• _Source text_
□ □ □
Is your feature request related to a problem? Please describe.
The committed value of branch in config.yml is naturally production. When I'm doing dev on a branch that involves using the CMS to change .md files then have to choose between either:
Describe the solution you'd like
Ideally I would have a (.gitignored) config.dev.yml, which defined an override for the branch config property, which would target my dev branch. Naturally other properties could be overridden, and might well be useful.
Some other form of override, which can be maintained in any git-friendly way, could be suitable.
Describe alternatives you've considered
See above. Don't override it. Override it but don't commit it. Override and commit that override.
Additional context
Nothing comes to mind.
@erquhart You look to be the technical lead on netlify-cms :)
Is this something that you'd consider in Netlify-CMS?
If so, then I'd be open to developing the PR to support it.
Note that this is conceptually related to https://github.com/netlify/netlify-cms/issues/1737, (in that it would solve that particular problem) but I'm proposing a much broader support to cover a much wider range of needs.
I like the idea of supporting a workflow, like staging/production. I'd rather see a simplistic approach to that than something involving an additional config file.
Cool - I'm glad you're in favour of the conceptual feature :) Do you have something in mind for an alternative approach?
The file.<environment>.ext pattern is a pretty standard approach across a lot of frameworks and languages, (JS: .env.<environment>, C# appSettings.<environment>.json) and is something that I generally consider pretty simple?
□ □ □
• _Items_

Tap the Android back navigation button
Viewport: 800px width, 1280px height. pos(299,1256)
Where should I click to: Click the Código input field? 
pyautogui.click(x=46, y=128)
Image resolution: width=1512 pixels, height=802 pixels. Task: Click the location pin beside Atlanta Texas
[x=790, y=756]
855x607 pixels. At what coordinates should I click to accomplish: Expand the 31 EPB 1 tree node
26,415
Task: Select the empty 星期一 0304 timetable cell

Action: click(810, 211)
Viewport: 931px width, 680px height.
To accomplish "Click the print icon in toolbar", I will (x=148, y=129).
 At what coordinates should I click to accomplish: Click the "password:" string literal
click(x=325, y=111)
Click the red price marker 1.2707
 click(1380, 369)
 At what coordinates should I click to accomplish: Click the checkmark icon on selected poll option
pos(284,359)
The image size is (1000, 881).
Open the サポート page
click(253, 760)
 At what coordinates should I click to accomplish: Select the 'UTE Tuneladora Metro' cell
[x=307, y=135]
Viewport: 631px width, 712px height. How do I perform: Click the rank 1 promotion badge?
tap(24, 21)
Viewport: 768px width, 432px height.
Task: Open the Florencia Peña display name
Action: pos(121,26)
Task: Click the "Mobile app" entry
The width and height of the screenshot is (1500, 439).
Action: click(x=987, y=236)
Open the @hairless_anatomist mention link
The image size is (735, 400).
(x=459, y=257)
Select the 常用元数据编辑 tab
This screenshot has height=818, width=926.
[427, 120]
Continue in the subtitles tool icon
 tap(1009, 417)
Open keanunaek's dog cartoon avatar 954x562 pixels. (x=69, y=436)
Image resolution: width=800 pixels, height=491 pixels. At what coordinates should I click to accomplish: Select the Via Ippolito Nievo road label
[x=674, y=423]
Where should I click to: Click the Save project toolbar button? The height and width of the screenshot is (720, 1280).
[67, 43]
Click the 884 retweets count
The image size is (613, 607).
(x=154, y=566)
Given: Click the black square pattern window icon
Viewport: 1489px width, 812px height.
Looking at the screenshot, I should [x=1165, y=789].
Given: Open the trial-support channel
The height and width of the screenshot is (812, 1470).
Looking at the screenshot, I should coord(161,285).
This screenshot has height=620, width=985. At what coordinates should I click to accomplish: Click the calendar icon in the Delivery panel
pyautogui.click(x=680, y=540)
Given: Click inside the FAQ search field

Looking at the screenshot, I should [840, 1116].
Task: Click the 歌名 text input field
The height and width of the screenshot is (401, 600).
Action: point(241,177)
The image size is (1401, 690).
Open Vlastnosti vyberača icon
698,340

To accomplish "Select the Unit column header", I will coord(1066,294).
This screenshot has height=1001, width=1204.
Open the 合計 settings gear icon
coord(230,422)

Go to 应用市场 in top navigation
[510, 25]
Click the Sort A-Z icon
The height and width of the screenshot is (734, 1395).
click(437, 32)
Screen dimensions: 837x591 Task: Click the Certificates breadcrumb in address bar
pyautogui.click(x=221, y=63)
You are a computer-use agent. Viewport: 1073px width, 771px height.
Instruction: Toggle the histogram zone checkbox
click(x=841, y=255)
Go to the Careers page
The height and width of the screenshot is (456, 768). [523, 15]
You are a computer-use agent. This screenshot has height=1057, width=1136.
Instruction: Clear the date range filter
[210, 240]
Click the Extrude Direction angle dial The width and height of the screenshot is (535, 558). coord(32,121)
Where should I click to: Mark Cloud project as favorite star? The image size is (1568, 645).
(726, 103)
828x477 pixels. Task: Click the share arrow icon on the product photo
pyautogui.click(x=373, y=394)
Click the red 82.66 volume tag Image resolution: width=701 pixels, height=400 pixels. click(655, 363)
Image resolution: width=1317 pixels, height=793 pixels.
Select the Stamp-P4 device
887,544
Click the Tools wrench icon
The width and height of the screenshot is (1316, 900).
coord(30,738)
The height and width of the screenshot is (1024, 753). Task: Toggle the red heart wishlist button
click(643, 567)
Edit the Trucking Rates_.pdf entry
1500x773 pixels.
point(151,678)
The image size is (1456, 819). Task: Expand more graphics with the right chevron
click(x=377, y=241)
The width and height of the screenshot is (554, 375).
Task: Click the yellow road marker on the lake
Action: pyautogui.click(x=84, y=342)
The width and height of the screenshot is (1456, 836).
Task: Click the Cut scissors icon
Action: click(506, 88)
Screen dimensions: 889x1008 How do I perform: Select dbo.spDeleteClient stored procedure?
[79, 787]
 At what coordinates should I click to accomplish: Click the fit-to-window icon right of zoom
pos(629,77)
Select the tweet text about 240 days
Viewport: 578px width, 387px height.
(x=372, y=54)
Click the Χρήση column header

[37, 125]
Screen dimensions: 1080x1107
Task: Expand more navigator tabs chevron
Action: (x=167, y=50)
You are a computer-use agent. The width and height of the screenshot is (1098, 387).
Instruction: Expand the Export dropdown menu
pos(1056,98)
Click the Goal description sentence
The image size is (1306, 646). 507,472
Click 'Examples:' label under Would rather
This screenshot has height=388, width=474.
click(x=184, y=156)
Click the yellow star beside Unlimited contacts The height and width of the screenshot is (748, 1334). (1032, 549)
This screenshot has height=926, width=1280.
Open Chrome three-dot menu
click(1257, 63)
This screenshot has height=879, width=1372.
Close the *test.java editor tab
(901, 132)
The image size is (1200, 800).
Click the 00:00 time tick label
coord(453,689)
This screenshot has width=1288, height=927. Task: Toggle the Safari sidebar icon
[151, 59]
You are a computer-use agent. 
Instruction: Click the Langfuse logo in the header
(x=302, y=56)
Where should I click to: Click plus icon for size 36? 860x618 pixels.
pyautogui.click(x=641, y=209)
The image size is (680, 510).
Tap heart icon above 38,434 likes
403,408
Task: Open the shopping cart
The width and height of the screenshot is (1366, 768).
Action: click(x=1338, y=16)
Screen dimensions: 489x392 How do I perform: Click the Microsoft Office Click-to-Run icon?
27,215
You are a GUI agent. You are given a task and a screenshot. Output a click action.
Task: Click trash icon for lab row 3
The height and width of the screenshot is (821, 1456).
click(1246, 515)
□ □ □
• _Requirements_
[a] Reproduce the stretch of the rows from their start through the line that contains "Open keanunaek's dog", with both ends included.
[b] Continue the discussion of branch overrides in the Netlify CMS configuration from the point where it stops.
The rows have nothing to do with the text.

• _Task-by-task answers_
[a]
Tap the Android back navigation button
Viewport: 800px width, 1280px height. pos(299,1256)
Where should I click to: Click the Código input field? 
pyautogui.click(x=46, y=128)
Image resolution: width=1512 pixels, height=802 pixels. Task: Click the location pin beside Atlanta Texas
[x=790, y=756]
855x607 pixels. At what coordinates should I click to accomplish: Expand the 31 EPB 1 tree node
26,415
Task: Select the empty 星期一 0304 timetable cell

Action: click(810, 211)
Viewport: 931px width, 680px height.
To accomplish "Click the print icon in toolbar", I will (x=148, y=129).
 At what coordinates should I click to accomplish: Click the "password:" string literal
click(x=325, y=111)
Click the red price marker 1.2707
 click(1380, 369)
 At what coordinates should I click to accomplish: Click the checkmark icon on selected poll option
pos(284,359)
The image size is (1000, 881).
Open the サポート page
click(253, 760)
 At what coordinates should I click to accomplish: Select the 'UTE Tuneladora Metro' cell
[x=307, y=135]
Viewport: 631px width, 712px height. How do I perform: Click the rank 1 promotion badge?
tap(24, 21)
Viewport: 768px width, 432px height.
Task: Open the Florencia Peña display name
Action: pos(121,26)
Task: Click the "Mobile app" entry
The width and height of the screenshot is (1500, 439).
Action: click(x=987, y=236)
Open the @hairless_anatomist mention link
The image size is (735, 400).
(x=459, y=257)
Select the 常用元数据编辑 tab
This screenshot has height=818, width=926.
[427, 120]
Continue in the subtitles tool icon
 tap(1009, 417)
Open keanunaek's dog cartoon avatar 954x562 pixels. (x=69, y=436)

[b]
It's very little additional effort for developers - if they've already got the system working serving 1 file in a known place, then having another file(s) beside it should be very painless
Anything programmatic is going to start being (IMO) a lot messier, as then your config is going to live in multiple places in the repository codebase (or if you add something where they have to programmatically read a file sitting beside config.yml, then that's significant extra complexity.)
The only other altenative option that comes to mind is having different environment options defined within the _existing_ config.yml file?
Obviously that is much easier to use, as it's working within the existing file and config setup.
But that seems like a poor idea for a couple of reasons:
Some others CMSs use this approach, too. If @erquhart is against it, maybe we could have different branchs per domain. Let's say, adding to:
branch: master
The config branchs:
branchs:
master: domain.com
dev: develop.domain.com
Or something like that.
This branch restriction is really causing friction with my clients contact team.
Thank you all!
@robsonsobral It's really not a duplicate. Like I said in the second comment:
this is conceptually related to #1737, (in that it would solve that particular problem)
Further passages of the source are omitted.